-- DOCUMENT SEGMENT follows --

Fix: Never call a service synchronously from within a callback. Use call_async() and a future, or use a separate thread.
Client Server
│ │
│─── Request (goal params) ──────────────►│
│ │ (processes...)
│◄─── Response (result) ──────────────────│
│ │
│ (client unblocks, future is ready) │
Total time: one round-trip.
No intermediate feedback.
If server crashes: client times out.
Actions are for long-running goals that need: 1. An async goal request (don’t block the caller) 2. Periodic feedback while executing 3. A final result when done 4. The ability to cancel mid-execution
Nav2’s NavigateToPose is an action. The robot might take 30 seconds to navigate — you don’t want a blocking service call for that.
Client ──── GoalRequest ────────────────────────────────────► Server
Client ◄─── GoalResponse (accepted/rejected) ─────────────── Server
Client ◄─── FeedbackMessage (current_pose, ETA...) ────────── Server (repeated)
Client ──── CancelGoalRequest ──────────────────────────────► Server (optional)
Client ◄─── GetResultResponse (final result / error code) ─── Server (once)
The action interface (.action file) defines three sections:
# Goal
geometry_msgs/PoseStamped pose
---
# Result
std_msgs/Empty result
---
# Feedback
geometry_msgs/PoseStamped current_pose
float32 navigation_time
# Cancel an in-progress goal:
cancel_future = goal_handle.cancel_goal_async()
rclpy.spin_until_future_complete(node, cancel_future)
# On the server side, implement cancel handling:
def cancel_callback(self, goal_handle):
self.get_logger().info('Received cancel request')
return CancelResponse.ACCEPT # or REJECT
Key insight: Not all action servers honour cancellation. If cancel_callback returns REJECT, the goal continues. Nav2’s NavigateToPose server accepts cancellations and stops the robot.
# Action: count from 0 to N, publishing feedback each second
class CounterActionServer(Node):
def __init__(self):
super().__init__('counter_server')
self._server = ActionServer(
self,
CountTo, # action type
'count_to', # action name
self.execute_callback)
async def execute_callback(self, goal_handle):
n = goal_handle.request.target # e.g. 10
feedback = CountTo.Feedback()
for i in range(n):
feedback.current_count = i
goal_handle.publish_feedback(feedback)
await asyncio.sleep(1.0) # 1 second per step
if goal_handle.is_cancel_requested:
goal_handle.canceled()
return CountTo.Result(final_count=i)
goal_handle.succeed()
result = CountTo.Result()
result.final_count = n
return result
Step by step:
1. Server accepts goal → extracts request.target
2. Loop: publish feedback every iteration
3. Check for cancellation every loop iteration
4. On loop completion: call succeed(), return Result
Client Server
│ │
│─── GoalRequest {target: 10} ────────────────►│
│◄── GoalResponse {accepted: true} ────────────│
│ │ (executing loop)
│◄── Feedback {current_count: 0} ──────────────│
│◄── Feedback {current_count: 1} ──────────────│
│ ... │
│◄── Feedback {current_count: 9} ──────────────│
│◄── Result {final_count: 10, status: SUCCEEDED}│
│ │
(Client's future is now ready)

-- DOCUMENT SEGMENT concluded --
-- PROVIDED DATA follows --

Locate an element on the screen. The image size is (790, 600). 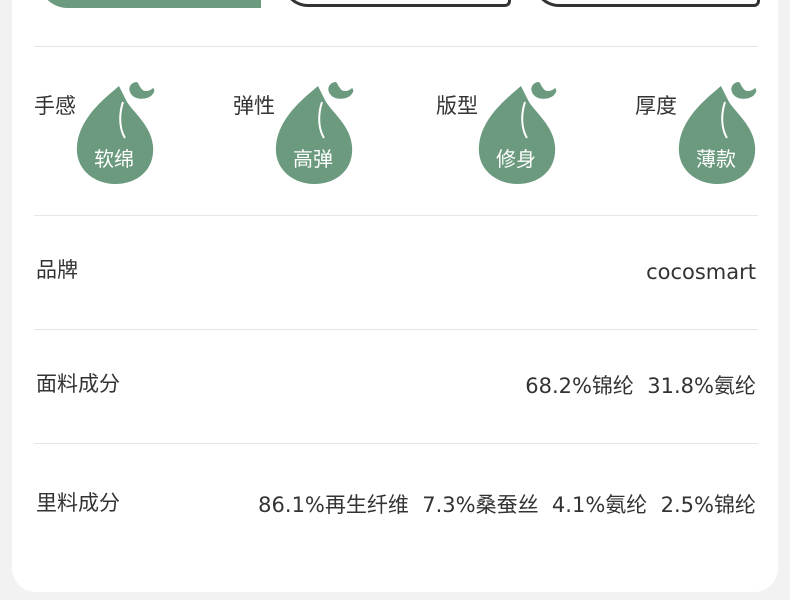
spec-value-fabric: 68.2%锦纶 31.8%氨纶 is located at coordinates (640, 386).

-- PROVIDED DATA concluded --

QUESTIONS TO ANSWER:
(a) Summarize the text on actions in two sentences.
(b) Copy word for word everything in the text on actions from "# On the server" down to "stops the robot.".
Answer from the text on actions only; the material plays no part.

SOLUTIONS TO EACH TASK:
(a) Actions are meant for long-running goals that need an asynchronous goal request, periodic feedback, a final result, and the ability to cancel mid-execution, whereas a service call takes one round-trip with no intermediate feedback. The text shows an .action file with goal, result, and feedback sections, a cancel callback that can accept or reject a cancellation, and a counter action server that publishes feedback each second, checks for cancellation on every iteration, and returns a result on completion.

(b)
# On the server side, implement cancel handling:
def cancel_callback(self, goal_handle):
self.get_logger().info('Received cancel request')
return CancelResponse.ACCEPT # or REJECT
Key insight: Not all action servers honour cancellation. If cancel_callback returns REJECT, the goal continues. Nav2’s NavigateToPose server accepts cancellations and stops the robot.